Tuesday, April 11, 2017

::On my shelf:: “The Thousandth Floor”


::On my shelf:: “The Thousandth Floor”

“The Thousandth Floor” by Katharine McGee takes place in New York, one hundred years from now.  And it’s a book set in the future that is not a dystopian novel.  Wha?!  You mean, not everyone is predicting a future of dismal and despair? 
Now that I say that, the novel opens with a girl falling to her death from the Thousandth Floor.  We don’t know who the girl is and how she got into that situation.
The story revolves around five main characters.  After the dramatic opening, it goes back three months to give us a backstory that leads up to the events.
Avery is a GMO, she is genetically perfect, genes taken from both of her parents to be perfect.  She has a brother named Atlas.  He’s adopted.  That’s important.  She also lives on the Thousandth Floor.
Watt, he’s a genius and he has a computer in his head. He makes money using that computer and hacking things.  He expectantly meets a girl, a girl who uses him and then hurts him.
Rylin, she’s an orphan, raising her sister, fell into a job that helps her and fell in love with her boss who loves her.
Eris, she falls from the top to the near bottom when a family secret was discovered.  And then it gets worse.

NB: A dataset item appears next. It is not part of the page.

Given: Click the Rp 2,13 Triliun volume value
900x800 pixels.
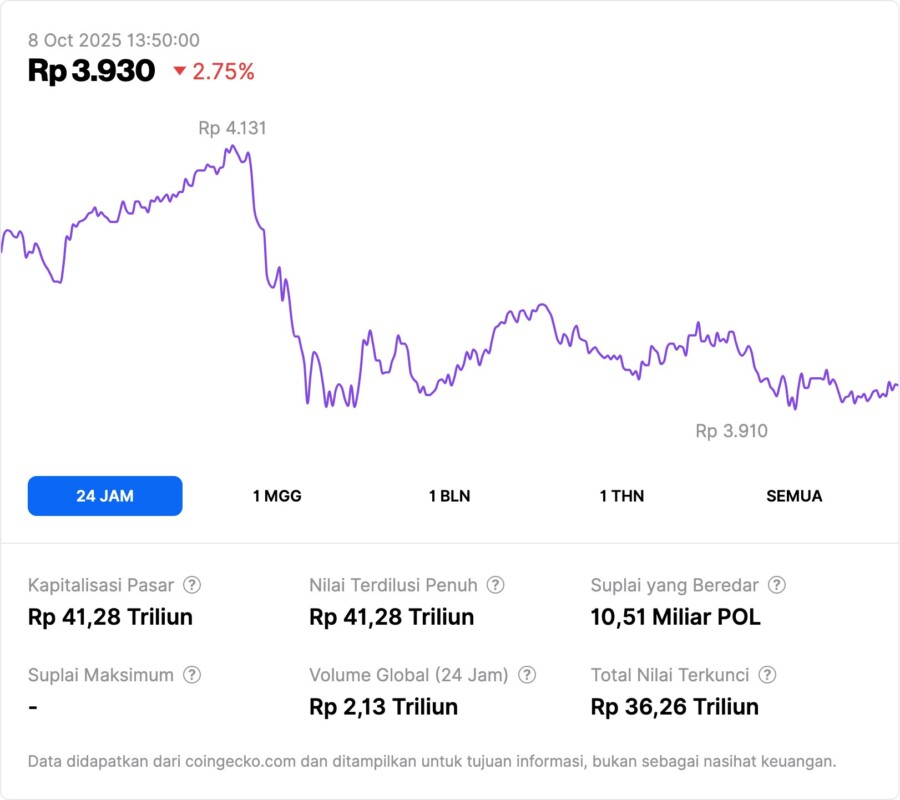Looking at the screenshot, I should point(383,707).
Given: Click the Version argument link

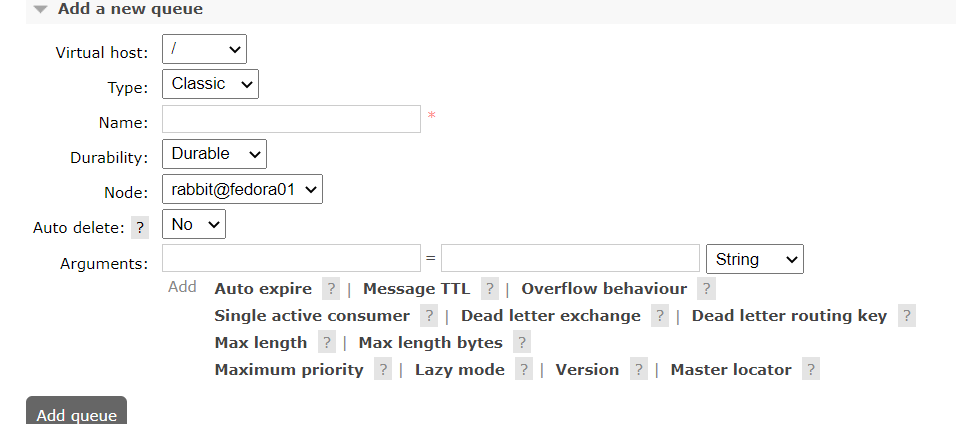Looking at the screenshot, I should click(587, 370).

Leda, her family moved up in life, but that doesn’t stop her drug problem.  Leda has dirt on everyone and wants to blackmail them and make their lives miserable.
The novel takes place in New York, in a skyscraper that nobody ever has to leave to live life.  They have everything within the building.  Parks, churches, movie theaters, stores, streets, street lights, cars, etc… you get the picture.  It’s a self-sustaining environment.  The higher you go up, the better the living.  The bottom floors are depressing and the slums.

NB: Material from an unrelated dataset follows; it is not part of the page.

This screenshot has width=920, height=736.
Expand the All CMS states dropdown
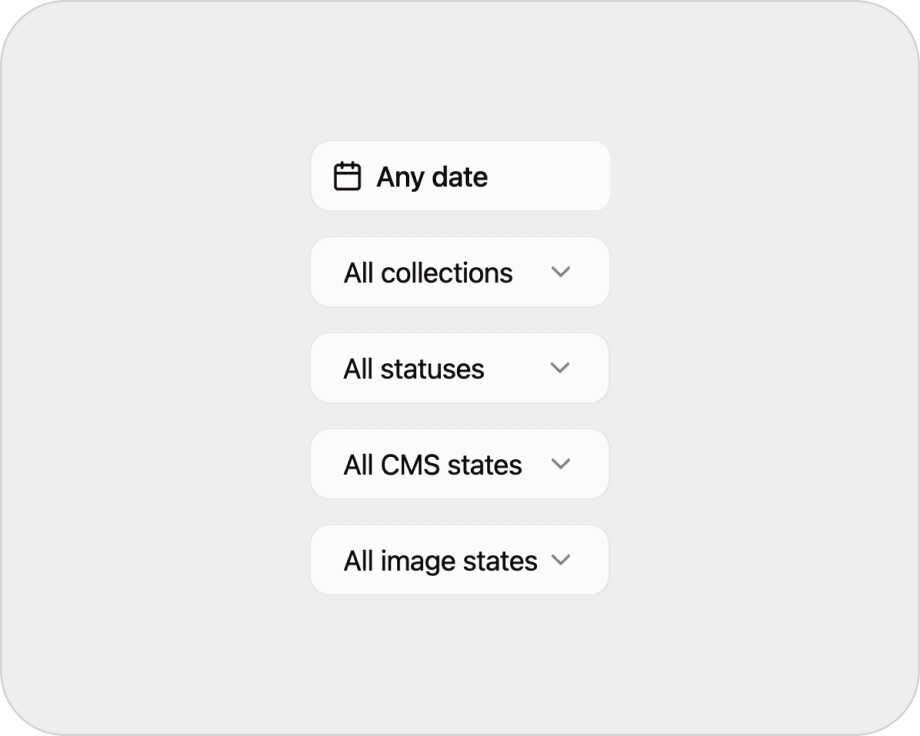(x=460, y=464)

When I finished the book, I didn’t realize that the book was a trilogy.  Thank goodness for that because I was going to be really upset if the book ended how it did.  No real conclusion or ending to it.
You will like some of the characters and you will hate and despise a few of them.
I don’t want to go into the plot because it will give things away.  But, I would love to talk to you if you have read it!